Moreover had the holy father considered the merits of their house and the loss to it, if Margaret seceded?
Inasmuch as in our priory according to the observances of the rule God is served and quire is ruled both in reading and singing and chanting the psalms and toiling in the vineyard of the Lord of Sabaoth at the canonical hours by day and night, while we also patiently endure grievous cares, fastings and watchings and further are instant together in contemplation, even as the holy Spirit designs to give us His inspiration.
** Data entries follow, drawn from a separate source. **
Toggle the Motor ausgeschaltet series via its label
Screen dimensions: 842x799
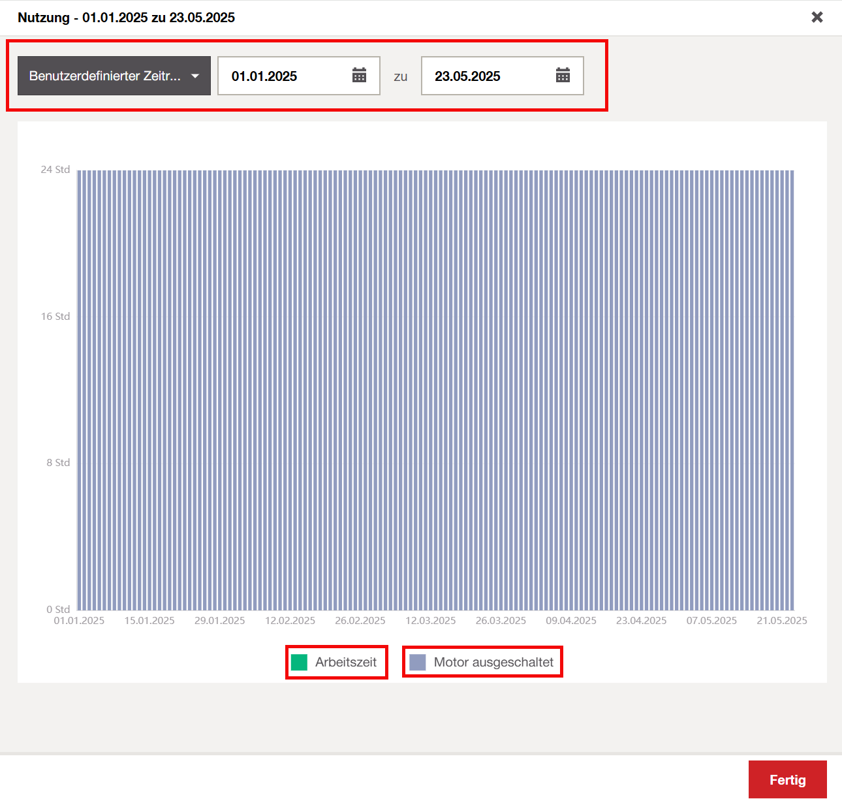tap(493, 663)
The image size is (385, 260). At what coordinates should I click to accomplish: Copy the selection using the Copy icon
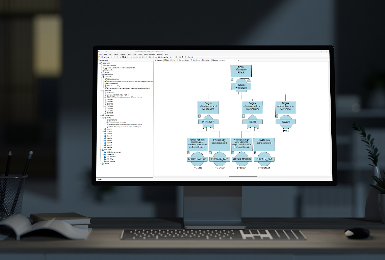[x=135, y=57]
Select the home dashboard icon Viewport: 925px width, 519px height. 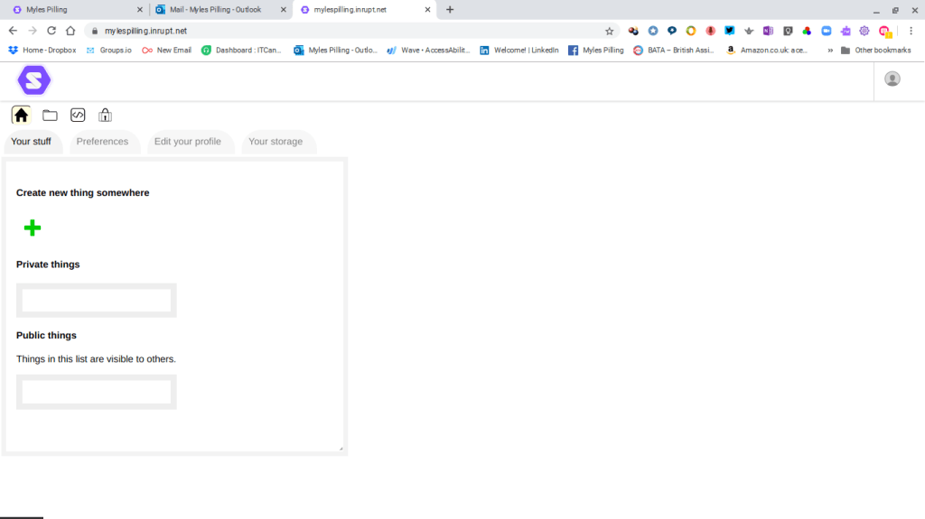point(22,115)
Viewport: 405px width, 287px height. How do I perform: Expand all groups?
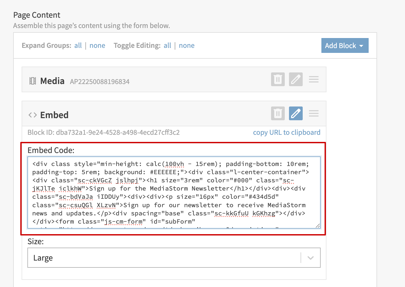click(x=78, y=45)
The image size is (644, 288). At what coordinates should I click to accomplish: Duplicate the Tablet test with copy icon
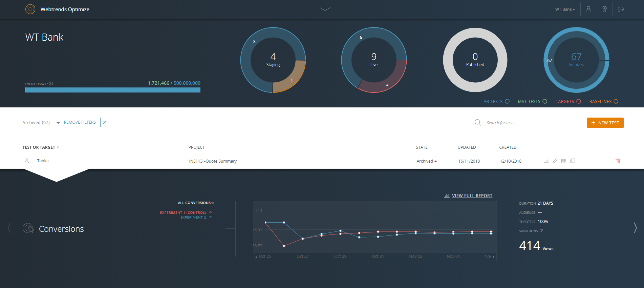click(573, 161)
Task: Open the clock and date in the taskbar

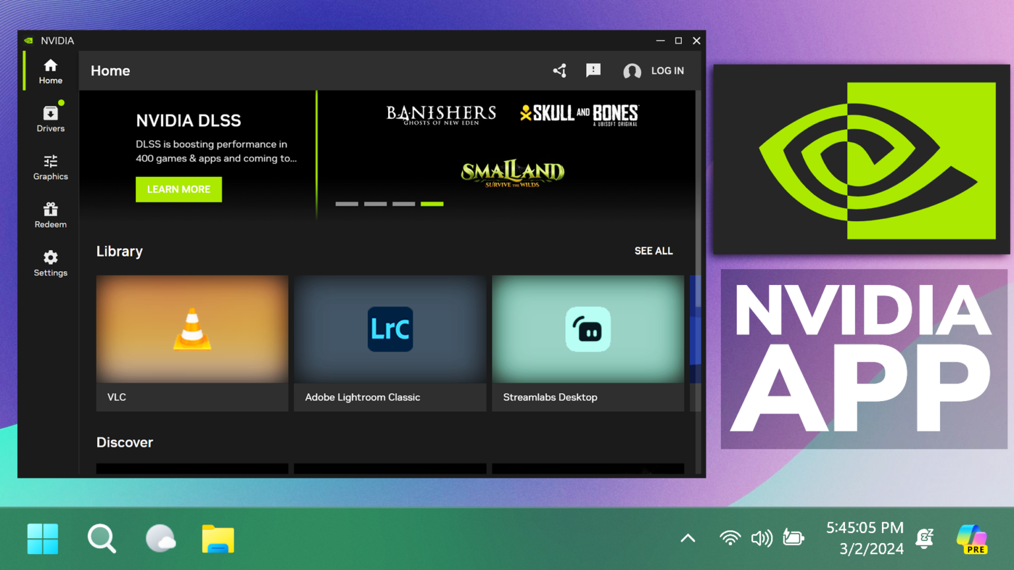Action: coord(865,538)
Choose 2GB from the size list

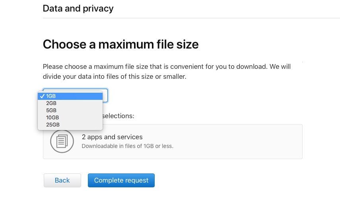pyautogui.click(x=51, y=103)
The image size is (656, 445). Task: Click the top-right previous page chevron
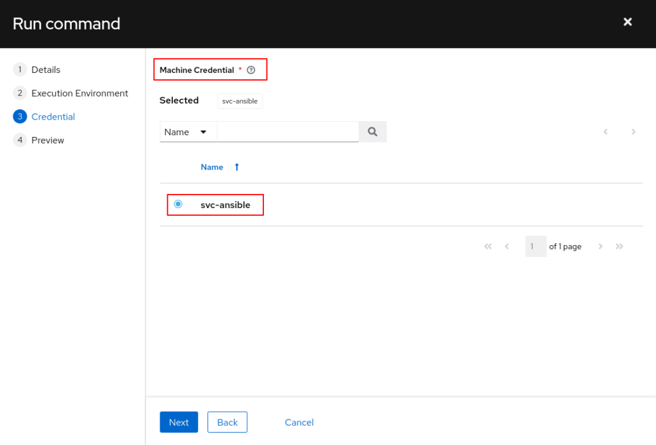605,132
And the said Margaret Crosse, who is sufficiently trained in such regular observances and is very needful for the service of God in our priory aforesaid, wherein such regular observances and contemplations are not so fully kept as in our aforesaid priory ... would give herself to secular business in all matters, rather than to such contemplation or observance of the rule; and thereout shall arise to us and our priory not only grievous ill repute, but also no small loss, especially in that such chantings and regular observances would in likelihood suffer damage by reason of the said Margaret’s absence[1133].